__Exercise directions__:
Rewrite everything from "Click the May" down to "tap(950, 535)", changing "invoice count" to "payment total" and leaving every other character in those rows unchanged.

__Extracted data__:
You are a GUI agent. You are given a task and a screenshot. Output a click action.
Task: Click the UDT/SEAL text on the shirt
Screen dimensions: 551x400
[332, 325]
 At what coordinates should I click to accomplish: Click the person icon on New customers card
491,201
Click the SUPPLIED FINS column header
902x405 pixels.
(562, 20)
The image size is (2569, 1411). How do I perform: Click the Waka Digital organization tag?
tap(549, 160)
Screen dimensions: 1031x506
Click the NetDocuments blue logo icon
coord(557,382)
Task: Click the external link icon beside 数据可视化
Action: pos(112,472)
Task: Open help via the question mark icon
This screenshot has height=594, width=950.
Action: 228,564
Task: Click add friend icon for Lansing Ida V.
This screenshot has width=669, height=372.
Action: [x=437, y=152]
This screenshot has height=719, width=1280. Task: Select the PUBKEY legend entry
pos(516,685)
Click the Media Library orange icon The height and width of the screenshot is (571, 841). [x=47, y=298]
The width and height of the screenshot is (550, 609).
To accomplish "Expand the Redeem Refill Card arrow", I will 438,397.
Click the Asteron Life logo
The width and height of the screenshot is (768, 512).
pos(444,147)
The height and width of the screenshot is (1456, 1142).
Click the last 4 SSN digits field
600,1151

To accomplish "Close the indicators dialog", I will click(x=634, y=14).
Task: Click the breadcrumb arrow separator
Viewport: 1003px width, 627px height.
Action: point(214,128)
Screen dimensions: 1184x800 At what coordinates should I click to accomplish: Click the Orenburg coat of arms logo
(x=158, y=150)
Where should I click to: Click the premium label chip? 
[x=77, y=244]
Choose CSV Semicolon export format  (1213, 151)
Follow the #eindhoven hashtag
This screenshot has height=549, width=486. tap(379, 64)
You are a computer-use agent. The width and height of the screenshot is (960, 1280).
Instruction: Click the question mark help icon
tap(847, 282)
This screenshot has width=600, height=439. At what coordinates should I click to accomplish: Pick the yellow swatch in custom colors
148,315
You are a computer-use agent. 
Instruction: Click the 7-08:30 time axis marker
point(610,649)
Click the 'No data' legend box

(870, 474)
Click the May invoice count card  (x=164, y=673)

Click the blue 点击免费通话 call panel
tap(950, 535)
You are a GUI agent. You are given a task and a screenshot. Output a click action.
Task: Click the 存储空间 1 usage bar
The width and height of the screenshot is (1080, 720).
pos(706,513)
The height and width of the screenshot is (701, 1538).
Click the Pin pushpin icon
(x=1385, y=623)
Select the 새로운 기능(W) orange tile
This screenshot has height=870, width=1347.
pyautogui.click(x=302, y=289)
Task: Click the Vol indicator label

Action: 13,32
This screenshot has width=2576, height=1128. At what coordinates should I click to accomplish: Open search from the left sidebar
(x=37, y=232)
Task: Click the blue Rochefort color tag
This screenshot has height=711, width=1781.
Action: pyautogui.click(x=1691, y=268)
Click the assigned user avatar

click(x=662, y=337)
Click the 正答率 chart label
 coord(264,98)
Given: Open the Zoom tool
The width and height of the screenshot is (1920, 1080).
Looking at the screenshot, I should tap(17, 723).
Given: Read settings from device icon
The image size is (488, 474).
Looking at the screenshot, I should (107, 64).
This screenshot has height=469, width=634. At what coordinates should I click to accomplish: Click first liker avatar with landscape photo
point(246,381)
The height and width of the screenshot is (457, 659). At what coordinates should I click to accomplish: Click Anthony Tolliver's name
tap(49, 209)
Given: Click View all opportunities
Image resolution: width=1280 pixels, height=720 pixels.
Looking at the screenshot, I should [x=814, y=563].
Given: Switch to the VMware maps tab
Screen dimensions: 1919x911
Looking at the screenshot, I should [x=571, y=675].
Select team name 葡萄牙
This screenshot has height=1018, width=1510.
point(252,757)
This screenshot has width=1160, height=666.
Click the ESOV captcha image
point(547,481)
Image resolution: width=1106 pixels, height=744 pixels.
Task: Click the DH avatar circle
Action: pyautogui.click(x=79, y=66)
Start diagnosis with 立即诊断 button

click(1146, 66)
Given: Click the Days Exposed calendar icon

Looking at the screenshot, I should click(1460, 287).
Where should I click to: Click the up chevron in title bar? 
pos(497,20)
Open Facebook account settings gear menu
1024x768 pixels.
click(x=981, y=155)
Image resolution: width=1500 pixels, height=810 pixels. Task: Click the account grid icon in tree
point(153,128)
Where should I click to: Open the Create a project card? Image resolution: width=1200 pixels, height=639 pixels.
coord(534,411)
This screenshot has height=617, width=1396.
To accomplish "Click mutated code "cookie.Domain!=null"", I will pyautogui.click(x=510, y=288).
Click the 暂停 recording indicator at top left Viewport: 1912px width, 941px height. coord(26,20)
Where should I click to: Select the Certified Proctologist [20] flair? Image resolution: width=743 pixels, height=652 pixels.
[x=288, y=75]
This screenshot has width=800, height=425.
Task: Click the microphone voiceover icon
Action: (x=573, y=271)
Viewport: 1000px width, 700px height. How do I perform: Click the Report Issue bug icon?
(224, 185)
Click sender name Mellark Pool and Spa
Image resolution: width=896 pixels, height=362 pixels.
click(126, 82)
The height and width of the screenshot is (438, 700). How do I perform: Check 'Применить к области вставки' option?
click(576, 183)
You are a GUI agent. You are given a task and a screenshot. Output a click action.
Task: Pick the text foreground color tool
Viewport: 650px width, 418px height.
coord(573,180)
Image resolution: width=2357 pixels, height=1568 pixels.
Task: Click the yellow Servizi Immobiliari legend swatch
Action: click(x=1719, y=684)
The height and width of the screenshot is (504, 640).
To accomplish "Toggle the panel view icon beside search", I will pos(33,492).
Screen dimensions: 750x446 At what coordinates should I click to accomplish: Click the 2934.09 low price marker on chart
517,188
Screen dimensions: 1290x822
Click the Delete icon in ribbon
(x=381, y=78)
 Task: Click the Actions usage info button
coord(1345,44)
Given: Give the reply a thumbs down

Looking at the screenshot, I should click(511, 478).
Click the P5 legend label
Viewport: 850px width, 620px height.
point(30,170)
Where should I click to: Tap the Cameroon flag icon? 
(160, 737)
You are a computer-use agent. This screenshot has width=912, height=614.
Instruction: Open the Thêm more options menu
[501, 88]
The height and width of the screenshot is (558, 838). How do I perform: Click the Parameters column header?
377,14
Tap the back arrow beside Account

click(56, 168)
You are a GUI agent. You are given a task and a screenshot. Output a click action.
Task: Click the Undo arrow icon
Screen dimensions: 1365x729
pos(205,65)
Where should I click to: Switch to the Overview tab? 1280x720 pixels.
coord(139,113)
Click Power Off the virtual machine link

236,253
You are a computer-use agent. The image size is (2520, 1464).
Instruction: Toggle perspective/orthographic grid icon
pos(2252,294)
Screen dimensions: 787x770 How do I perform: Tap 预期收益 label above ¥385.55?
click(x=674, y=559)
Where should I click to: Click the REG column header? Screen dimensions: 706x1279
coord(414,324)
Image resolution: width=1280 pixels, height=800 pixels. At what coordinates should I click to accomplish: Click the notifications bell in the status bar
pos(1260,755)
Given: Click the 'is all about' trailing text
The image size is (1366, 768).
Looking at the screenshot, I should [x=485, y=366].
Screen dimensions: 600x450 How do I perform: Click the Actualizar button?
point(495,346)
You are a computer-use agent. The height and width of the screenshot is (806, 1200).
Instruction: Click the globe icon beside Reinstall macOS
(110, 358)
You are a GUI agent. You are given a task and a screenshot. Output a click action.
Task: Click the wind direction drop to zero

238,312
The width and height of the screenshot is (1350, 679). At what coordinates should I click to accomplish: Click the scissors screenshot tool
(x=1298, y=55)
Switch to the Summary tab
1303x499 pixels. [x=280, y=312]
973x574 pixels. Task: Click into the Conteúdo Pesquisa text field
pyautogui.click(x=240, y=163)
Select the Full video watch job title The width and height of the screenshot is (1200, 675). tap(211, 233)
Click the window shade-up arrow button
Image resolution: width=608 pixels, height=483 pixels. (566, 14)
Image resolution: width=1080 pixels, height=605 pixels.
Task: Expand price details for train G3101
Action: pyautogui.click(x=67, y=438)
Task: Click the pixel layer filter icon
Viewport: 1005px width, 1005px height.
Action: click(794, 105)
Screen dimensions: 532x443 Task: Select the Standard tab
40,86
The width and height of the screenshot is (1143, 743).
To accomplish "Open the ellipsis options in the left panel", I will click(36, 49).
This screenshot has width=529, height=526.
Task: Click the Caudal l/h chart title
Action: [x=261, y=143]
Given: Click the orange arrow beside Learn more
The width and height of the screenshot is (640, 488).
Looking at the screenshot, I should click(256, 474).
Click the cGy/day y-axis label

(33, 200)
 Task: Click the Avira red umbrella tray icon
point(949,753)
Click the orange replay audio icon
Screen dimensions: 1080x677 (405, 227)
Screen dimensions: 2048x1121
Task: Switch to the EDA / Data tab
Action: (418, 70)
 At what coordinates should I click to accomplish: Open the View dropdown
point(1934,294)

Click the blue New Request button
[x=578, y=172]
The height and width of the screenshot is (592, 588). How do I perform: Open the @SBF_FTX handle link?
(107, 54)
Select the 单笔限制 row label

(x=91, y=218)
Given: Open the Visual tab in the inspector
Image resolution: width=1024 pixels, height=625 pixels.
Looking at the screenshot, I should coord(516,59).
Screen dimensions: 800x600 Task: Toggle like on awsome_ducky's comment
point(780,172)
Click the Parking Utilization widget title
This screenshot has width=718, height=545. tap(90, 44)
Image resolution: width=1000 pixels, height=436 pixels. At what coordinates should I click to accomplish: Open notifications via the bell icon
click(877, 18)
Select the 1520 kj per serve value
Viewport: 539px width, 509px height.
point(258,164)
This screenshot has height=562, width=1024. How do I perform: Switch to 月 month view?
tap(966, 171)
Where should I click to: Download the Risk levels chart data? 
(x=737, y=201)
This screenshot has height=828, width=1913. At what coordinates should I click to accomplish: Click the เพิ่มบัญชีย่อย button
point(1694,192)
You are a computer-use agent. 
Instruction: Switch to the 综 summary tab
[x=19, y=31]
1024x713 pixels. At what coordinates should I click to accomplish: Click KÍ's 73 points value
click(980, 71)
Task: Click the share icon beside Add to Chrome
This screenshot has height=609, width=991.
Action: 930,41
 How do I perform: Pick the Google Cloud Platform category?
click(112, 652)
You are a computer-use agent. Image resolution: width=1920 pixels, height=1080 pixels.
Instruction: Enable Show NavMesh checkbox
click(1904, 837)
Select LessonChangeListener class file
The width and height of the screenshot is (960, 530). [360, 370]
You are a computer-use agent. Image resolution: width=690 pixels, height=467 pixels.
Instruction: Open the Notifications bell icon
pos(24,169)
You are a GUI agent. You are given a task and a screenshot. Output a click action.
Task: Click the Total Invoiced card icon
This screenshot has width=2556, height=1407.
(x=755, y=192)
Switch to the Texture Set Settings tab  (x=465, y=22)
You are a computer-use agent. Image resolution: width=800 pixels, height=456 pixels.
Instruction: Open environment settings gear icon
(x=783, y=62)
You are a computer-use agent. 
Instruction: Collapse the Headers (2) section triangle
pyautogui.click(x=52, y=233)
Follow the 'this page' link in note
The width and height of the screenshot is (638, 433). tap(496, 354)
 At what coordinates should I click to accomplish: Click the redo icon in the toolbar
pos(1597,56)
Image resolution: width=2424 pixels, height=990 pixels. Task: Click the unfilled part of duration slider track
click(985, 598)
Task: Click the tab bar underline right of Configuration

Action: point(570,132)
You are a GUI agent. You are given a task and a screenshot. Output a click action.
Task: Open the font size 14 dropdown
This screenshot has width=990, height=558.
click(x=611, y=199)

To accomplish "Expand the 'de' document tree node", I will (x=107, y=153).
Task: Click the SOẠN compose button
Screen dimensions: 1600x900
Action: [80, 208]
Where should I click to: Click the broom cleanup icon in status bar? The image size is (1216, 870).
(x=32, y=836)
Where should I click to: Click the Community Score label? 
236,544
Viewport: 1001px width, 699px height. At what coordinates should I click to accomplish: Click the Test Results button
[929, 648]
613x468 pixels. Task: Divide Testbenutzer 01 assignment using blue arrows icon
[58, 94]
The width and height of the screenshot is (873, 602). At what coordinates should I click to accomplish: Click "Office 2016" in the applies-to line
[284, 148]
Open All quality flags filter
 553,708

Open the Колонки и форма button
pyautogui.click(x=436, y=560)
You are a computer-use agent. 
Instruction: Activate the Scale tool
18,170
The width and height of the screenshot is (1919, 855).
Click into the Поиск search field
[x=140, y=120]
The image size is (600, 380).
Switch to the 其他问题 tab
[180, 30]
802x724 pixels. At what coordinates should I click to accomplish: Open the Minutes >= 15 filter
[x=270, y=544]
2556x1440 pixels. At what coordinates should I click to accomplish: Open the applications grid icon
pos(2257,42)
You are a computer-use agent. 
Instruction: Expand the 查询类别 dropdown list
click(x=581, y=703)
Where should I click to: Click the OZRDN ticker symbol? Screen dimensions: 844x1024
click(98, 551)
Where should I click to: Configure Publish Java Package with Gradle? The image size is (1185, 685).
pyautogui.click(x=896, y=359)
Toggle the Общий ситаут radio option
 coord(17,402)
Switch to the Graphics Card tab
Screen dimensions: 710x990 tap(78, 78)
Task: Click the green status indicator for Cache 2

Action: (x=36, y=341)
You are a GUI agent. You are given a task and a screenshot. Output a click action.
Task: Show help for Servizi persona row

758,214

__Full output__:
Click the May payment total card  (x=164, y=673)

Click the blue 点击免费通话 call panel
tap(950, 535)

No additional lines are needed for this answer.